Roma, 8 giu – Il terremoto non porta solo morte  e distruzione materiale: mette anche in ginocchio un’economia, un tessuto produttivo, dei servizi sociali. È da qui che, a L’Aquila, Claudia Pagliariccio, candidata a sindaco per CasaPound Italia, intende far ripartire la sua città.

Rispetto alle altre città che vanno al voto, L’Aquila ha, purtroppo, dei problemi in più legati a un terremoto devastante e a una ricostruzione che non decolla. Cosa propone, in merito, CasaPound?

L’Aquila è una città duramente colpita dal sisma, per la quale si è pensato semplicemente a una ricostruzione strutturale, senza pensare che anche il tessuto sociale è stato gravemente danneggiato. Su questo, CasaPound intende intervenire con il suo programma basato su tre concetti: casa, lavoro, servizi sociali. Chiederemo che venga inserito la priorità di ingresso per gli italiani negli alloggi del “progetto case” e nelle case popolari. Stessa cosa per quanto riguarda le graduatorie di acceso agli asili nido. Poi facciamo la richiesta a tutte quelle imprese che con l’Aquila si sono arricchite di lasciare un fondo etico, che potrebbe essere del 5%, da poter investire nel trasporto cittadino, come segnale forte di una ricostruzione sociale.
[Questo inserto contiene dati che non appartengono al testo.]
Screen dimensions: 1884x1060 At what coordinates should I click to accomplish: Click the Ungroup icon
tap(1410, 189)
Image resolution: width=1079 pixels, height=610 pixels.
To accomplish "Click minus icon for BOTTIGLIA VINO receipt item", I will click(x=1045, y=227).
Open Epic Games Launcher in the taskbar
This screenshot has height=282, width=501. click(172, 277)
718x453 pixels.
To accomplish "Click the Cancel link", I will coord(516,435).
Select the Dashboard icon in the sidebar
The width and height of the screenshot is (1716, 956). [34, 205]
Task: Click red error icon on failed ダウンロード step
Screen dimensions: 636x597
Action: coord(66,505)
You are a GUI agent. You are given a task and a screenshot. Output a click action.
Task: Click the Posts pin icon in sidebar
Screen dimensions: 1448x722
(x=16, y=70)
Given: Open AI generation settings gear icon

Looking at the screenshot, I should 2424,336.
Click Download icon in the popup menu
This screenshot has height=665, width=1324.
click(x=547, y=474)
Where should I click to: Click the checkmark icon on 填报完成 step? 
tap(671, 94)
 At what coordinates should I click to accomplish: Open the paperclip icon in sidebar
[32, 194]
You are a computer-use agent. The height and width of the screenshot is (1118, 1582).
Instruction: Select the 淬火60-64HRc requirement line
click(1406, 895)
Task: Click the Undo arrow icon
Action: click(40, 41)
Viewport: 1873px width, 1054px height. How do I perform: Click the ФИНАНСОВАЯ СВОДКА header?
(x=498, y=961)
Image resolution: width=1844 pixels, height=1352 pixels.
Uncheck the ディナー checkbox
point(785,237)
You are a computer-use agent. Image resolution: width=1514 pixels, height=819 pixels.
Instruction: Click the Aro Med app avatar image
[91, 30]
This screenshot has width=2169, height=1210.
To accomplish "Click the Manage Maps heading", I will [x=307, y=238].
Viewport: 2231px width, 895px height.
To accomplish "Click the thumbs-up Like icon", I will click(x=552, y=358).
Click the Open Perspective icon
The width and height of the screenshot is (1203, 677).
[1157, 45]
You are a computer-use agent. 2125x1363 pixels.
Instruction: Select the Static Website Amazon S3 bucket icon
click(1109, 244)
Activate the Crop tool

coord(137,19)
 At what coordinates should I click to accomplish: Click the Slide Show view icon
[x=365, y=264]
Le parole d’ordine identitarie e sovraniste di Cpi spesso sono riprese anche da una certa destra. Perché votare CasaPound e non le altre formazioni di centrodestra?

Il centrodestra di certe cose ne parla, ma non le fa. Abbiamo assistito a candidature nelle liste di Fratelli d’Italia di professionisti che si riempiono la bocca di parole dure contro l’immigrazione e poi veniamo a scoprire che assistono in patrocinio gratuito dei richiedenti asilo. Abbiamo visto con i nostri occhi, domenica scorsa, degli extracomunitari che stavano distribuendo facsimile di Forza Italia nel parcheggio di un supermercato. CasaPound crede in quello che dice, ma lo realizza pure, per esempio con la distribuzione alimentare, che avviene sempre con priorità agli italiani, il centrodestra dice certe cose e poi fa il contrario.

Alle elezioni si presentano anche candidati che in passato sono stati vicini a Cpi, ma che poi hanno scelto altre strade…

La coerenza è di pochi, ma le scelte facili sono di molti. Ci sono personaggi che sono stati anche vicini a CasaPound ma che poi hanno scelto la strada più semplice per arrivare alla poltrona con larghe coalizioni in cui c’è dentro tutto e il contrario di tutto, compresi personaggi che hanno militato col centrosinistra. Una visione di politica che non ci appartiene, che non fa il bene dell’Aquila e che lasciamo a loro.

Quale messaggio lanciare ai cittadini in vista del voto?

Invito tutti i cittadini a votare, innanzitutto. E poi a votare con coscienza. Se davvero c’è la volontà di cambiamento, invito a votare CasaPound. L’11 giugno bisogna mettere la croce sulla tartaruga affinché quante più possibili persone di CasaPound possano entrare in consiglio comunale.